Compito da svolgere:
Ricopia dal testo su Renzi e l'Europa il passo che comincia con "Non a caso,è" e prosegue fino a "sul suolo italiano.".

Testo da analizzare:
+++

Ora, la domanda è: Renzi, o chi per lui, potrebbe realmente spuntare di più in Europa senza avere alle spalle un appoggio politico, bipartisan, del Parlamento nazionale? Probabilmente no. Di qui il riferimento del ragazzaccio di Rignano a quando, dopo le elezioni europee stravinte, il suo partito ha goduto del massimo standing reputazionale a Strasburgo e lui è riuscito a fare la voce grossa.

Già: peccato che però, da quel momento in poi, sia stato il suo stesso governo, soprattutto a causa delle mattane del medesimo Renzi, a buttar via il biglietto della lotteria che si ritrovava in tasca, indebolendosi via via sempre di più con riformicchie inefficienti e risultati millantati, con rodomontate impopolari e pasticci burocratico legislativi, con tirate di insopportabile trionfalismo e inefficienza operativa. Tutti errori del suo capo, visto che in quella fase Renzi è stato davvero un uomo solo al comando.

Non a caso,è un po’ grottescamente, proprio nelle ore in cui Renzi parlava alla sua Direzione, il ministro Minniti incassava un sostanziale due di picche tra Bruxelles e Strasburgo sul tema cruciale dei migranti. Il commissario europeo all’Immigrazione, Dimitris Avramopoulos, ha escluso la possibilità di modificare il trattato di Triton, come chiede l’Italia, e solo dopo ha smorzato i toni assicurando che “l’Italia non sia lasciata sola”. Ma è chiaro: anche nei prossimi mesi, le decine di migliaia di migranti in arrivo approderanno solo sul suolo italiano.

+++

Materiale fornito:

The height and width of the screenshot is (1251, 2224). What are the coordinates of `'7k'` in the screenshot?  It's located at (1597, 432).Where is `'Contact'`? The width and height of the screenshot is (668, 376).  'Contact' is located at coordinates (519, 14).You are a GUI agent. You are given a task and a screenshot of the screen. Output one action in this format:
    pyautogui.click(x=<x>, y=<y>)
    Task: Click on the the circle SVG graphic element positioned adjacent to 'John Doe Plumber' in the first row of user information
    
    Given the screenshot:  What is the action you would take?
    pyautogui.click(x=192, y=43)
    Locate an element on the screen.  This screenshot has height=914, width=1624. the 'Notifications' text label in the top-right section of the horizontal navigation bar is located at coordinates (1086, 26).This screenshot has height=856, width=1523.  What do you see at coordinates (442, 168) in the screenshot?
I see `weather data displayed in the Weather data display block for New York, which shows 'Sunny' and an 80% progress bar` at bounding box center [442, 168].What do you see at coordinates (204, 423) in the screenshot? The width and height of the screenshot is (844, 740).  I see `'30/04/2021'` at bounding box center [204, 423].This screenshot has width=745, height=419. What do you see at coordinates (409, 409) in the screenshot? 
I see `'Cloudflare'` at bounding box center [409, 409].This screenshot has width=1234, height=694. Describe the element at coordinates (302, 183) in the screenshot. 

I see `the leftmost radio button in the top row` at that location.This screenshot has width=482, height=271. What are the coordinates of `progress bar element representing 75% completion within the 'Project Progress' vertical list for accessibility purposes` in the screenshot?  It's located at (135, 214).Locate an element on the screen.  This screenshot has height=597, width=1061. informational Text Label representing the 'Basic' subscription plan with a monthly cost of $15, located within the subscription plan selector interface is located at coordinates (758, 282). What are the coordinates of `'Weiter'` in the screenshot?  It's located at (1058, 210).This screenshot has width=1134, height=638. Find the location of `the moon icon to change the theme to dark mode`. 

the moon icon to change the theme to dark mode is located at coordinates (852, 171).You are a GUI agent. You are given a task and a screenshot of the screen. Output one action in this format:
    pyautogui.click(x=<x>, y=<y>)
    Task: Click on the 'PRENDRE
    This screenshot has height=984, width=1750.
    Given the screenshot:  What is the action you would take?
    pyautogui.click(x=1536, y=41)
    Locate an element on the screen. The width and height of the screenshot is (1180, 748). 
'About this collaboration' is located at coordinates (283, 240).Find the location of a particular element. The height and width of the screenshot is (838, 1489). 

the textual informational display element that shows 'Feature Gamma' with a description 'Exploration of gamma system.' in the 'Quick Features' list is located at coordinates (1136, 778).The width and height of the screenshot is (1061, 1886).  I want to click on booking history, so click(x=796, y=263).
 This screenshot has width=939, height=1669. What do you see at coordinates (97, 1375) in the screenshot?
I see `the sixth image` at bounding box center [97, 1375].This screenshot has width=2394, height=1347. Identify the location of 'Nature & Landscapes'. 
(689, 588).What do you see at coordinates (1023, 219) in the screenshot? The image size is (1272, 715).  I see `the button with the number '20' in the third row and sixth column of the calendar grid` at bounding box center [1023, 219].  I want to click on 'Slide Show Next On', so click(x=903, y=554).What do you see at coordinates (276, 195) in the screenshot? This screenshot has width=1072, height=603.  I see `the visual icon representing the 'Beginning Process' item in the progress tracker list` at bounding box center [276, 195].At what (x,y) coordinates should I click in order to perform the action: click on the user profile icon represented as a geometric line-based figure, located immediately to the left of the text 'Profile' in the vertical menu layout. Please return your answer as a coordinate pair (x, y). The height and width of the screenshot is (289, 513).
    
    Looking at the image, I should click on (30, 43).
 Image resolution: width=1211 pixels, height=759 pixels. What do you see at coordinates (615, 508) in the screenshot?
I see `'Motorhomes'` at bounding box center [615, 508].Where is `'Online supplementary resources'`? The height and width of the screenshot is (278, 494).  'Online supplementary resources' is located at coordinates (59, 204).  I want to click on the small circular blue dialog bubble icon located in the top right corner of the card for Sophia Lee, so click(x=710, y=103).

+++

Soluzione del problema:
Non a caso,è un po’ grottescamente, proprio nelle ore in cui Renzi parlava alla sua Direzione, il ministro Minniti incassava un sostanziale due di picche tra Bruxelles e Strasburgo sul tema cruciale dei migranti. Il commissario europeo all’Immigrazione, Dimitris Avramopoulos, ha escluso la possibilità di modificare il trattato di Triton, come chiede l’Italia, e solo dopo ha smorzato i toni assicurando che “l’Italia non sia lasciata sola”. Ma è chiaro: anche nei prossimi mesi, le decine di migliaia di migranti in arrivo approderanno solo sul suolo italiano.